Between Four Walls

Our early years have a way of holding us tightly in its grip: quietly, persistently, and often without our awareness. If we never examine them, they run us from the shadows. And even when we do the work, even when we’ve “processed” our childhoods, those old patterns can still flare up, automatic and unchecked. It’s wild how we can be decades removed from the houses we grew up in yet still be governed by what happened between those four walls.

As children, our behaviours solidify in response to the smallest nuances, tone, affection withheld or given, the unpredictable moods of parents, the rivalries and hierarchies among siblings, the need for approval or safety. We build strategies to protect, to belong, to soothe ourselves. Some of those strategies nourish us. Others, we create as armour. But regardless of their purpose, we internalise them. The good, the bad, and the complicated. We carry that sh*t long after we’ve packed up and moved out.

Some of us move out, but not on.

Imagine staying stuck in trauma responses formed when you were five then turning fifty, still letting that little girl inside dictates your choices, your relationships, your sense of self. Imagine hitting sixty but still reaching for the same masks, the same behaviours, still rehearsing the same old defense mechanisms designed to protect you from dangers or uncomfortable situations that no longer exist.

Denial. Displacement. Projection. Rationalisation. Reaction formation. Repression. Suppression...

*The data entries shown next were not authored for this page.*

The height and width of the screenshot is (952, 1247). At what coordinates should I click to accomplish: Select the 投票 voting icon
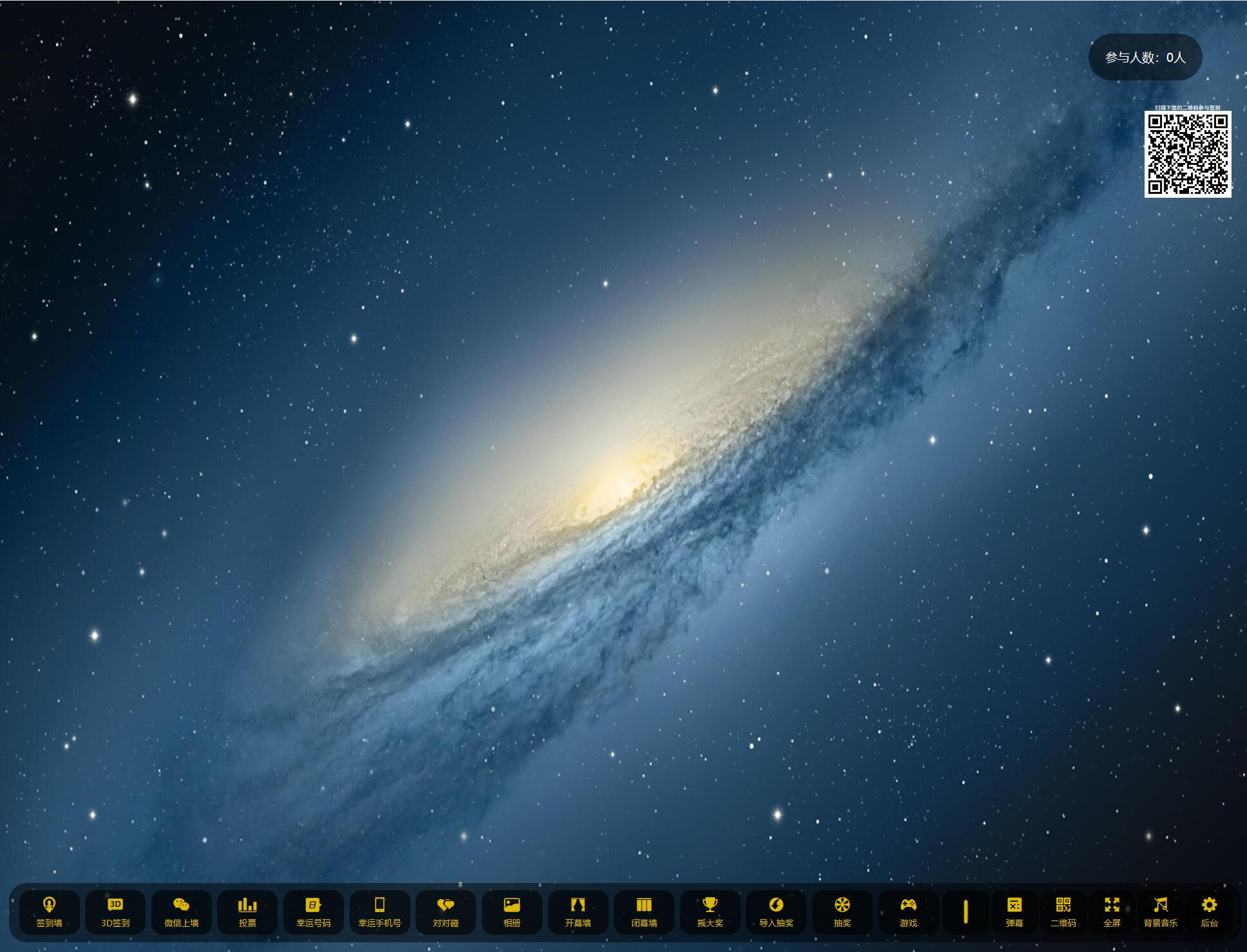tap(247, 912)
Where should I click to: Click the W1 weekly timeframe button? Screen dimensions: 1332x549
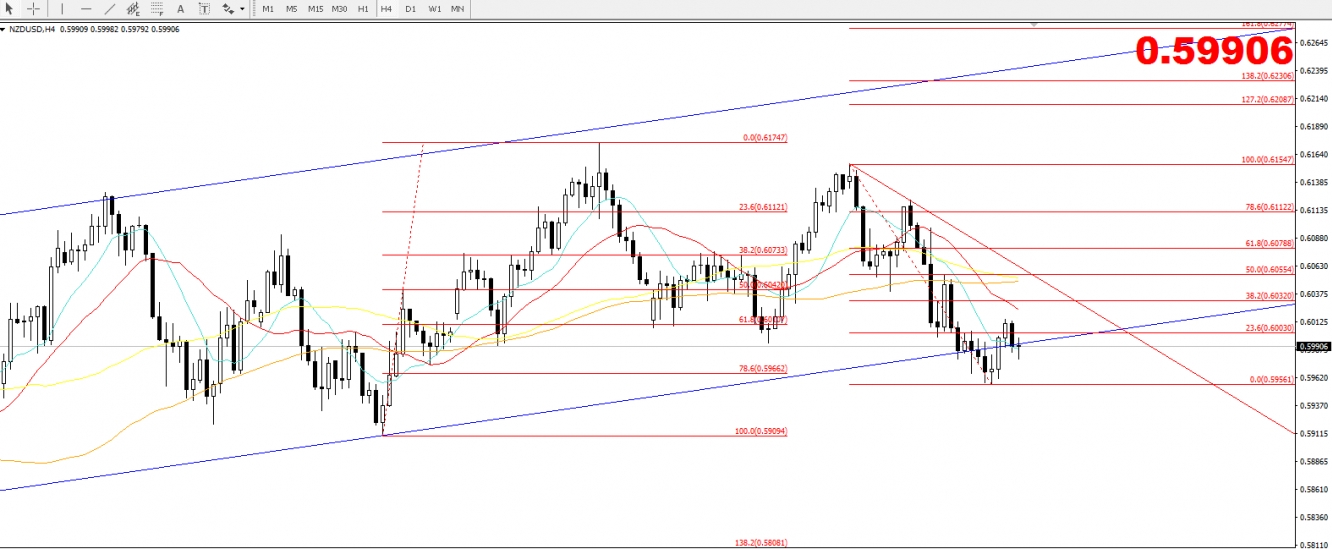(434, 9)
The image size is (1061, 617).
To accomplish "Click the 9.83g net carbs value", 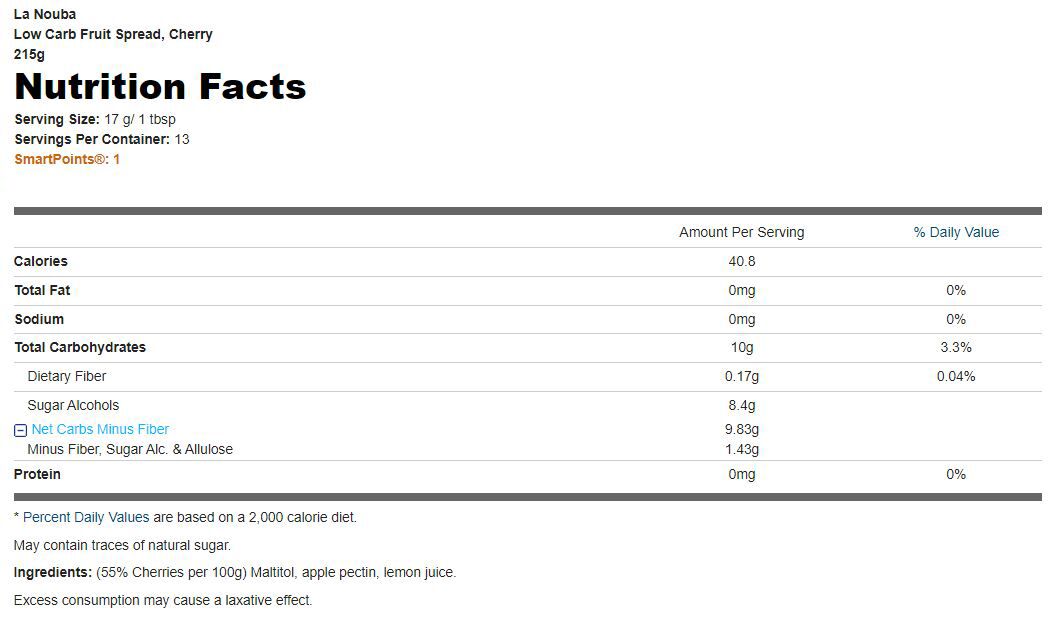I will 742,429.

They’re familiar, almost comforting in their predictability. They once kept you safe. They once helped you cope. But now? They keep you repeating the same loops, reacting to the present through the lens of a past that no longer deserves a place in your life.

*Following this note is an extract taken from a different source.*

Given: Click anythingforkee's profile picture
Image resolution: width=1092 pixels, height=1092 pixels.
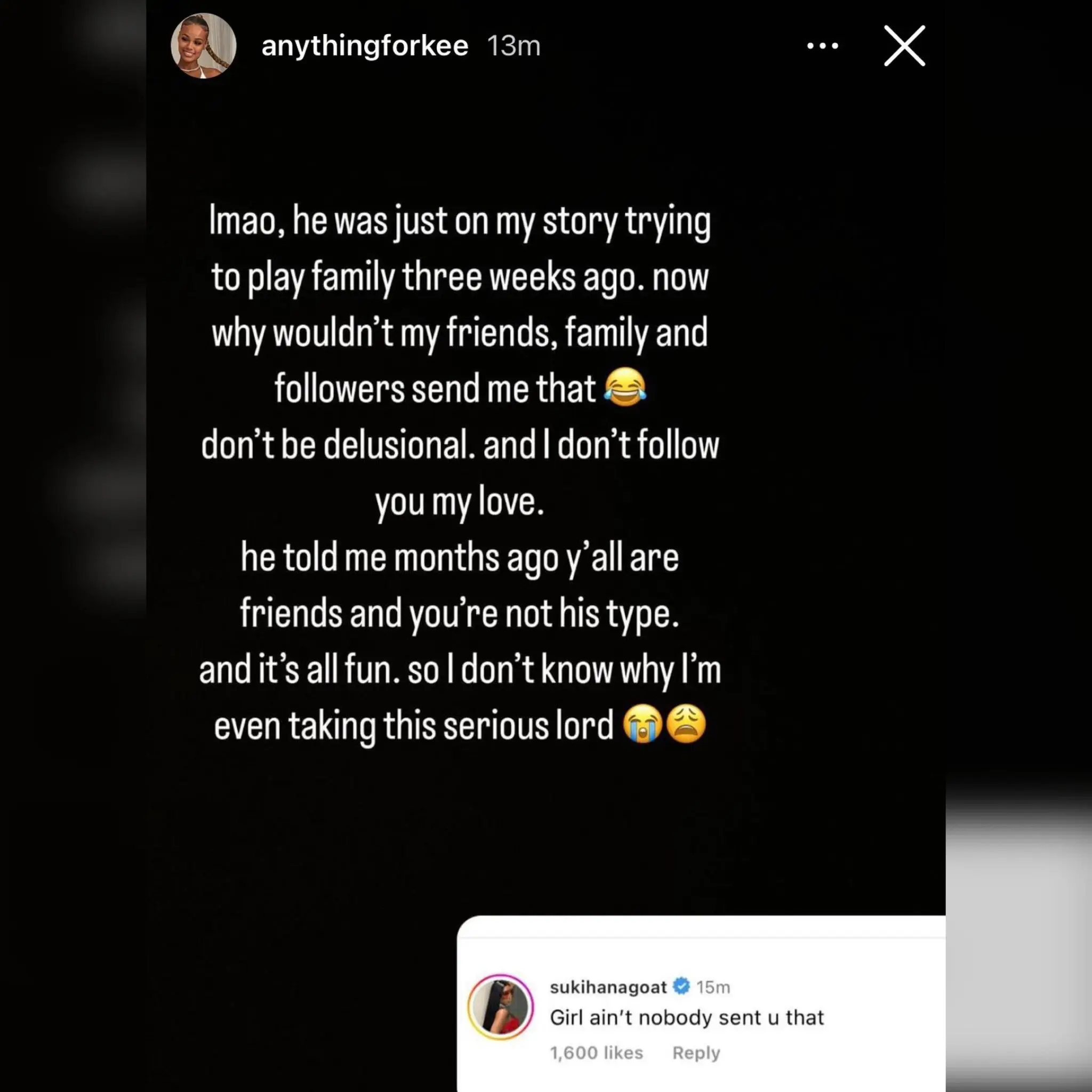Looking at the screenshot, I should [204, 46].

Do you recognise your go-to?

Do you still slip into it without realising?

Does it still run the show when the adult version of you should be in charge?

Are you stuck with a narrative of your life that you repeat daily?

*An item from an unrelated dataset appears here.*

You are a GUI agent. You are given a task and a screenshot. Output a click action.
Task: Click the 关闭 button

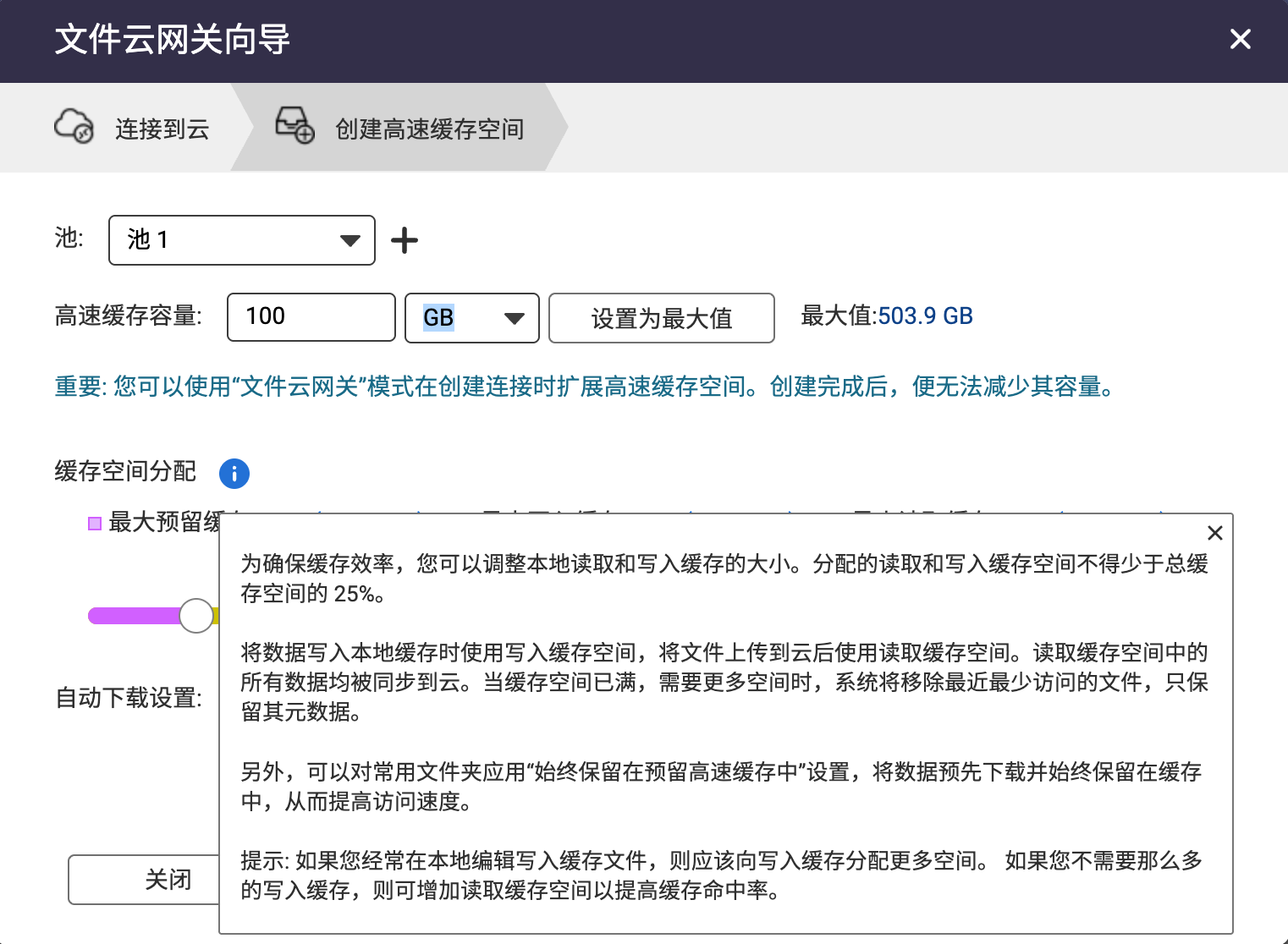click(x=144, y=880)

And has it held you back from the life you envision for yourself?

Liberation isn’t about blaming the past. It’s about noticing the echoes and choosing not to let them be the narrator of your story anymore.

You deserve to free yourself from the past, to become unstuck, to take the “good” and the “bad" and honour the journey as well as the destination that led to you.


Comments

  1. Our childhood forms a big chunk of our personality. In my case, it was never a lack of love and attention but it’s the anxiety that trickles down in our family brought down one generation to another. It’s only recently especially in this part of the world that it’s started to be acknowledged and accepted medically (not to mention dementia, which is also only being recently recognized publicly to be a medical condition here. In the past, anxiety & dementia come with negative social stigmas). Thankfully, ours is a high-functioning anxiety & not so debilitating that it makes us unable to work. Treatments and therapy are available here both free & by payments. We try to undo the mistakes our past generations have instilled upon us (whether or not the past gens have done so consciously or subconsciously; typically the latter). All humans are imperfect, all past generations and current ones are human. “To err is human, to love divine.”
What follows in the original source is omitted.